### Exercise objective
Copy the lines exactly. Begin at the first line of the data and stop after the line with "Open the sixth".

Records excerpted from a collection

━━━━━━━━━━━━━━━━━━━━

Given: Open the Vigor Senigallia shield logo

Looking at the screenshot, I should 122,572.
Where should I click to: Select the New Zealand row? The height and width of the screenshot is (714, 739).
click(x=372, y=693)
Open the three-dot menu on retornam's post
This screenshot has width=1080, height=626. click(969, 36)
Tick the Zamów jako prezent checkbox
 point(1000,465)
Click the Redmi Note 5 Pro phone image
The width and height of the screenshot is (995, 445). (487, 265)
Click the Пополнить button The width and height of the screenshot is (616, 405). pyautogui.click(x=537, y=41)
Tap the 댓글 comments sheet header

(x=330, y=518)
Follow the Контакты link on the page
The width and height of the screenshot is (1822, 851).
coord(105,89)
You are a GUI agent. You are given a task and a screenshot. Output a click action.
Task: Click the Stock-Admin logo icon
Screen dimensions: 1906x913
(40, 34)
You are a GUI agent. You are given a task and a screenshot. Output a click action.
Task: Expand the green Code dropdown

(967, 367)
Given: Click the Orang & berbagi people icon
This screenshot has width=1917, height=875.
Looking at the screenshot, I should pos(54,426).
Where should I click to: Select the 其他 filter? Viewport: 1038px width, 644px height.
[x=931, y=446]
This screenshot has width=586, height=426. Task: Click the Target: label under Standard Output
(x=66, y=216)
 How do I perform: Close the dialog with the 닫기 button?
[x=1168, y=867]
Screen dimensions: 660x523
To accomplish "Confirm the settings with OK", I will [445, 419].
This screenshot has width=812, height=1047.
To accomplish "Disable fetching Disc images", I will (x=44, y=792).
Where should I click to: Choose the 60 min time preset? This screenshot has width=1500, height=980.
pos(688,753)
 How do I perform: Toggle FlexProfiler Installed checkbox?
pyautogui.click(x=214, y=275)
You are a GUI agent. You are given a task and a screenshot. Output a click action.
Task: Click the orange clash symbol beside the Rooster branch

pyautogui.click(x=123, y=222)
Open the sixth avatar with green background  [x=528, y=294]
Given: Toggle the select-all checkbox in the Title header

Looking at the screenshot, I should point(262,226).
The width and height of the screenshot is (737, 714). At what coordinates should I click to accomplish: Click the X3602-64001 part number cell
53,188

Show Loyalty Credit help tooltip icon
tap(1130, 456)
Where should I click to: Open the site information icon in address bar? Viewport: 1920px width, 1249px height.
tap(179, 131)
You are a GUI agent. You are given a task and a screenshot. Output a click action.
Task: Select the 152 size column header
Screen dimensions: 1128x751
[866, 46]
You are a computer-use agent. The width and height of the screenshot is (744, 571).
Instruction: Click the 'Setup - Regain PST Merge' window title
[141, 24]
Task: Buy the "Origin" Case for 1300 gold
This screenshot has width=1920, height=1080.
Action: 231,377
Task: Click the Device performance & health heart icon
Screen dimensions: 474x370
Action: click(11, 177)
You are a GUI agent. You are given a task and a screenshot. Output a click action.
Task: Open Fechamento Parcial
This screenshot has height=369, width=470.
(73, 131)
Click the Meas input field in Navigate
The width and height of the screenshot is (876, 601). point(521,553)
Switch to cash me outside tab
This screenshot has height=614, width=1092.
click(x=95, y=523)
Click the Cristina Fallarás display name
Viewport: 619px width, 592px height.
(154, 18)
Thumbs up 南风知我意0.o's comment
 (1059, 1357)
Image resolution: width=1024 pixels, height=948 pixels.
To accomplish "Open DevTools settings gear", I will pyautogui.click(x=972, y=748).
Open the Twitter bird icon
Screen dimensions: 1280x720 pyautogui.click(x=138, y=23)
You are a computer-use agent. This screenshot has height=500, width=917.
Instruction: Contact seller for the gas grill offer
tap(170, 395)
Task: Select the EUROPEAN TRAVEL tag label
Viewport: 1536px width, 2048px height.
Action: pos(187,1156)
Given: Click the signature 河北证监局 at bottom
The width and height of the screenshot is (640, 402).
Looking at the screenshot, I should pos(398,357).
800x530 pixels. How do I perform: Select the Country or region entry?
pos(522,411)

━━━━━━━━━━━━━━━━━━━━

### Result of the exercise
Given: Open the Vigor Senigallia shield logo

Looking at the screenshot, I should 122,572.
Where should I click to: Select the New Zealand row? The height and width of the screenshot is (714, 739).
click(x=372, y=693)
Open the three-dot menu on retornam's post
This screenshot has width=1080, height=626. click(969, 36)
Tick the Zamów jako prezent checkbox
 point(1000,465)
Click the Redmi Note 5 Pro phone image
The width and height of the screenshot is (995, 445). (487, 265)
Click the Пополнить button The width and height of the screenshot is (616, 405). pyautogui.click(x=537, y=41)
Tap the 댓글 comments sheet header

(x=330, y=518)
Follow the Контакты link on the page
The width and height of the screenshot is (1822, 851).
coord(105,89)
You are a GUI agent. You are given a task and a screenshot. Output a click action.
Task: Click the Stock-Admin logo icon
Screen dimensions: 1906x913
(40, 34)
You are a GUI agent. You are given a task and a screenshot. Output a click action.
Task: Expand the green Code dropdown

(967, 367)
Given: Click the Orang & berbagi people icon
This screenshot has width=1917, height=875.
Looking at the screenshot, I should pos(54,426).
Where should I click to: Select the 其他 filter? Viewport: 1038px width, 644px height.
[x=931, y=446]
This screenshot has width=586, height=426. Task: Click the Target: label under Standard Output
(x=66, y=216)
 How do I perform: Close the dialog with the 닫기 button?
[x=1168, y=867]
Screen dimensions: 660x523
To accomplish "Confirm the settings with OK", I will [445, 419].
This screenshot has width=812, height=1047.
To accomplish "Disable fetching Disc images", I will (x=44, y=792).
Where should I click to: Choose the 60 min time preset? This screenshot has width=1500, height=980.
pos(688,753)
 How do I perform: Toggle FlexProfiler Installed checkbox?
pyautogui.click(x=214, y=275)
You are a GUI agent. You are given a task and a screenshot. Output a click action.
Task: Click the orange clash symbol beside the Rooster branch

pyautogui.click(x=123, y=222)
Open the sixth avatar with green background  [x=528, y=294]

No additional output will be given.